Wim Wenders, prix Lumière 2023 : l’ami allemand

Wim Wenders, prix Lumière 2023 : l’ami allemand

Un Prix Lumière pour l’ensemble de sa carrière. Par sa notoriété et sa curiosité, Wim Wenders est sans aucun doute le cinéaste allemand contemporain le plus connu. En un peu près de soixantes films (longs métrages de fiction et documentaires, courts métrages, clip…), ce dernier s’est forgé une place à part dans le cinéma européen et mondial. Une Palme d’or, un Grand prix du jury, un prix de la mise en scène et un prix spécial du jury Un certain regard au Festival de Cannes, un Lion d’or à Venise, un Ours d’or d’honneur et un prix du jury à la Berlinale, un César du meilleur documentaire, un Bafta du meilleur réalisateur, trois nominations à l’Oscar du meilleur documentaire, etc. Un palmarès monstre pour ce touche-à-tout, à la fois réalisateur-scénariste-producteur-monteur-photographe (récemment exposé aux Rencontres d’Arles).

Exposition photographique à Arles. Dennis Hopper dans L’ami américain.

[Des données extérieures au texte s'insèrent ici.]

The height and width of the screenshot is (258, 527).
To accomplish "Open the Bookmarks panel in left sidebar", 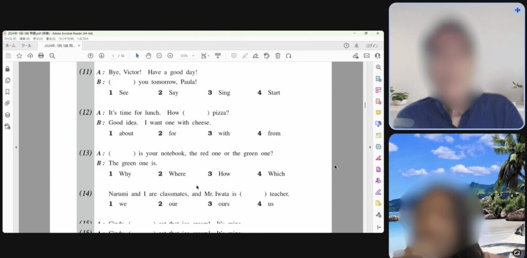I will pyautogui.click(x=7, y=92).
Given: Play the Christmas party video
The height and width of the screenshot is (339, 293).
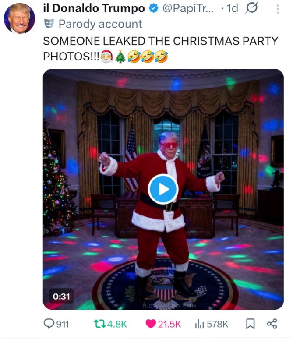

Ernst Wilheim Wenders est né le 14 août 1945 à Dusseldörf mais n’y reste que peu puisqu’il rejoint avec toute la famille, quatre ans plus tard, la ville d’Oberhause, un peu plus au nord de la région industrielle de la Rhur. Son père y devient médecin chef. Un milieu de petite province d’après guerre, conservatrice au point que Wenders pense à devenir prêtre, tout en consacrant son argent de poche aux comics américains et aux disques de Chuck Berry. Mais il suit tout d’abord la voie paternelle et entame des études de médecine (nous sommes en 1963), ce qui ne l’empêche pas d’écrire : il rédige des critiques sur des films, tout comme il le fait sur le rock. Il arrive même à tourner six courts métrages à cette époque…

Le début de l’errance

En 1966, ce grand homme d’1m91, aux lunettes épaisses, part vivre à Paris et fréquente assidument l’IDHEC (ancêtre de la FEMIS). Il échoue à y rentrer. De retour en Allemagne, il étudie la réalisation à Munich. Les soubresauts de mai 68 résonnent en Bavière. Cruel souvenir : « comme j’avais participé à des manifs, caméra à l’épaule pour filmer le mouvement, y compris la violence, j’ai été arrêté, jeté trois jours en prison et la police a confisqué ma caméra, ma si précieuse caméra Bolex achetée en vendant mon saxophone. Pendant ce temps-là, Fassbinder, qui n’avait pas été accepté à l’école, nous narguait en faisant son premier long-métrage » raconte-t-il dans Le Monde en octobre 2023. Trois ans d’études et il sort son premier long métrage en 1970, qui est en même temps son film de fin d’école : Summer in the city, récit fort d’une errance dans un milieu urbain. Et dans ce premier opus la plupart de ce qui fera la marque de fabrique Wenders est déjà là : références à l’Amérique, obstacles à la communication, préoccupations métaphysiques…

Summer in the City

« La religion des Etats-Unis, c’est l’Amérique » : Wenders a prononcé cette phrase au moment de la sortie de Land of Plenty en 2003, film qui dresse un portrait nuancé d’un pays qui continue malgré tout de fasciner le réalisateur germanique pourtant écoeuré par la dérive réactionnaire de la patrie de l’oncle Sam. Une histoire d’amour qui avait commencé en 1970 où le MoMA (le musée d’art moderne et contemporain de New York) l’avait invité à présenter son deuxième film L’angoisse du gardien de but au moment du pénalty. Un voyage où Wim ne quitte pas New York, un voyage qui tombait dans une époque où l’Amérique servait de terre de substitution à des Allemands qui ne demandaient qu’à faire table rase du passé. Il se souvient : à l’école, certains professeurs refusaient de parler du nazisme (« Le prof de maths portait encore la petite moustache noire d’Hitler. »).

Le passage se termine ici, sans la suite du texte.